• GOAL:
Copy out the passage about the Uvalde families word for word, from its first sentence to its last.

• PROVIDED PASSAGE:
BEGIN
Kimberly couldn’t keep up with all the messages people wrote her, but she tried to respond to the ones from other parents of little kids. She got to know one mother, who also had a 4-year-old son named Zayne and had mailed Kimberly a pair of tiny Crocs with charms memorializing Amerie: an art palette, a Starbucks cup . Occasionally, people came up to Kimberly and other Uvalde mothers at rallies to say that their social media posts had compelled them to protest for the first time.

IN MID-APRIL, almost 11 debilitating months after the shooting, Kimberly and Angel decided to join some of the families who were trekking to Austin every week to speak with legislators and the media. The Texas House of Representatives convened a bipartisan committee that agreed to hear a new set of gun-reform bills, including one that the Uvalde families had been backing, H.B. 2744, which proposed raising the minimum age required to purchase large-caliber semiautomatic rifles to 21 from 18.
END
(Data listing)
BEGIN
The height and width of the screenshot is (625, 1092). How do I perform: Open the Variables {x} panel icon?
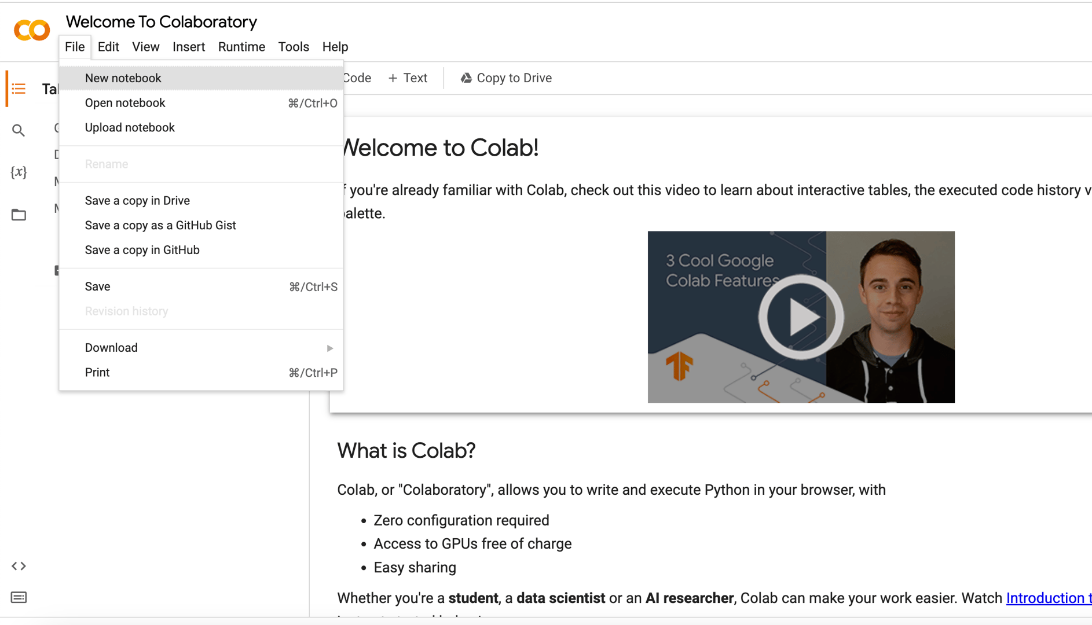click(x=19, y=172)
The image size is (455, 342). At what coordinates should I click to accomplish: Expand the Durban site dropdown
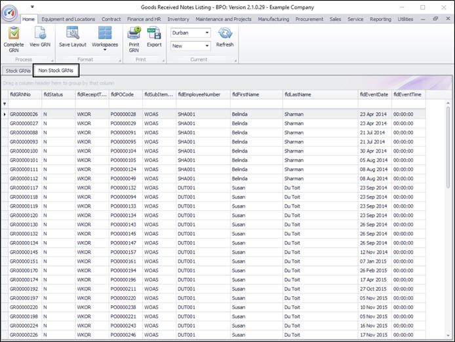click(x=207, y=32)
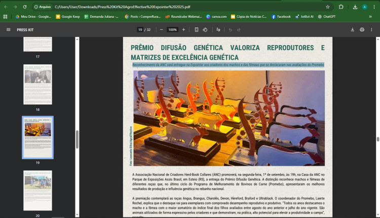Open the browser extensions puzzle icon
Viewport: 380px width, 218px height.
[x=341, y=7]
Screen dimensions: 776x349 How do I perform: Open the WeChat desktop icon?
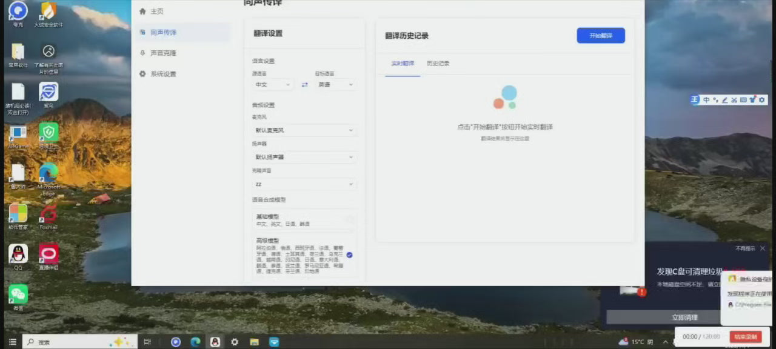click(18, 295)
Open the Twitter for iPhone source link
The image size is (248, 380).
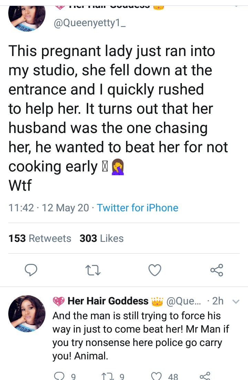(x=137, y=208)
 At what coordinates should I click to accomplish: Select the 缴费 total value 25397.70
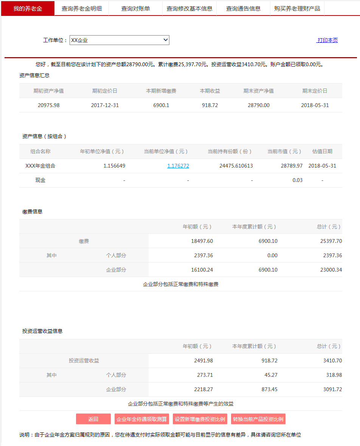pos(332,241)
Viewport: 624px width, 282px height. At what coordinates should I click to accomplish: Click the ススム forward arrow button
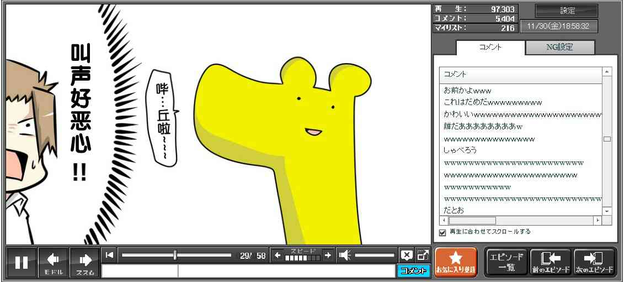coord(85,262)
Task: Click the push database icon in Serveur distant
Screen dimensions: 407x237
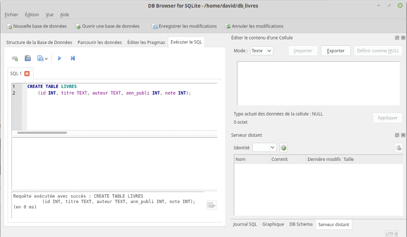Action: pos(398,148)
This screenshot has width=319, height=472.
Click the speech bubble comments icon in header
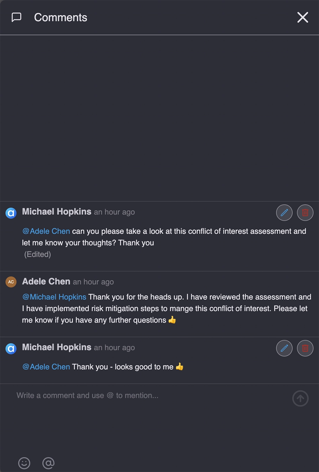(x=16, y=17)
END
• CORRECT RESULT:
Kimberly couldn’t keep up with all the messages people wrote her, but she tried to respond to the ones from other parents of little kids. She got to know one mother, who also had a 4-year-old son named Zayne and had mailed Kimberly a pair of tiny Crocs with charms memorializing Amerie: an art palette, a Starbucks cup . Occasionally, people came up to Kimberly and other Uvalde mothers at rallies to say that their social media posts had compelled them to protest for the first time.

IN MID-APRIL, almost 11 debilitating months after the shooting, Kimberly and Angel decided to join some of the families who were trekking to Austin every week to speak with legislators and the media. The Texas House of Representatives convened a bipartisan committee that agreed to hear a new set of gun-reform bills, including one that the Uvalde families had been backing, H.B. 2744, which proposed raising the minimum age required to purchase large-caliber semiautomatic rifles to 21 from 18.